Gut Microbiota and Sunitinib-Induced Diarrhea in Metastatic Renal Cell Carcinoma: A Pilot Study

Abstract

Introduction: Sunitinib-induced diarrhea seriously affects the prognosis of patients with metastatic renal cell carcinoma (mRCC) and reduces their quality of life. We aim to explore and find the relationship between sunitinib-induced diarrhea and gut microbiota.

Methods: Feces were collected from 31 mRCC patients receiving sunitinib treatment. To characterize the feces gut microbiome profiles of patients, the V3-V4 region of 16S rRNA sequencing was carried out in this study.
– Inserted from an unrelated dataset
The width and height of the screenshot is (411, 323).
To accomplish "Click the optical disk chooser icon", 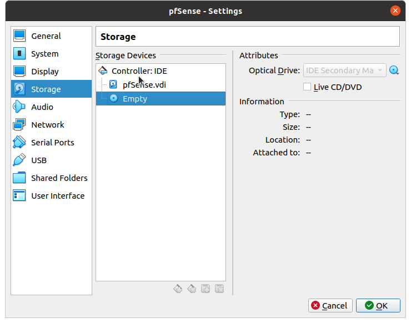I will point(394,70).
Results: Gut microbial diversity was decreased both in the severe diarrhea group and in the sunitinib-post group. The microbial composition with higher abundance of Bacteroides (mucus degrading bacteria) and lower abundance of Faecalibacterium, Oscillospira, Ruminococcaceae, Eubacterium and Coriobacteriaceae (butyrate-producing bacteria) were found in patients with diarrhea. Interestingly, the abundance of Actinobacteria was decreased in patients receiving sunitinib with severe diarrhea.
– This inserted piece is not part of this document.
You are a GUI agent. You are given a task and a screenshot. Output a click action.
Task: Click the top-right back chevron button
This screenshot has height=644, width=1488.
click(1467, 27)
Conclusion: This study reported an association between gut microbiota and sunitinib-induced diarrhea. Defects of the butyrate-producing bacteria and the increase in Bacteroides may be the physiological basis of sunitinib-induced diarrhea.

Keywords: 16S rRNA sequencing; butyrate-producing bacteria; gut microbial diversity; sunitinib-induced diarrhea.

Figure 1

Gut microbiota diversity in patients (n=31). (A) Species accumulation curves became flatter as the sample size increased, indicating that the sample size of this study is adequate. (B) The estimated OTUs richness was significantly decreased from the non-diarrhea group (n=11) to the diarrhea group (n=20). (C) The estimated OTUs richness was significantly decreased in the severe group (n=13). (D) Rank-abundance distribution curves analysis showed that the relative abundance of the diarrhea group was lower than that of the non-diarrhea group. (E) The relative abundance of the severe group decreased compared with the mild group. (F) Gut microbial diversity in the diarrhea group was lower than that in the non-diarrhea group by Shannon analysis. (G) Gut microbial diversity was significantly higher in the severe group than that of in the mild group (p=0.048). (H) PCoA analysis indicated a symmetrical distribution of fecal microbial community among all the samples.

Figure 2

The composition of the microbial community and the predominant classes in two groups. (A) Composition of fecal microbiota at the phylum level and genus level. (B) The predominant classes of microbes in two groups at phylum level. The part of the abundance less than 1% was merged into others when plotting.

Figure 3

The change of gut microbiota in the diarrhea group. (A) Tenericutes significantly decreased in the diarrhea group (p=0.037). (B–J) Types of bacteria reduced in diarrhea group. (K) Less Actinobacteria was found in the severe group (p=0.041). The box presented 95% CIs; the line inside denotes the median, and the symbol “+” denotes the mean value.

Figure 4

The change of bacteria displayed by LDA analysis. (A) Cladogram. The red and green nodes in the branches represented the microbiota that play an important role in the corresponding groups, respectively, while the yellow nodes represented the microbiota that do not play an important role in the two groups. (B) The LDA scores obtained by LDA analysis for the significant microbial communities in the two groups. The red and green regions indicated the abundance of different microbes.

Figure 5

Bacteroides in patients with sunitinib. (A) Rank-abundance distribution curve. The bacterial diversity increased after sunitinib treatment. (B) Microbial community composition of patients before and after treatment. The abundance of Bacteroides was decreased in patients with sunitinib.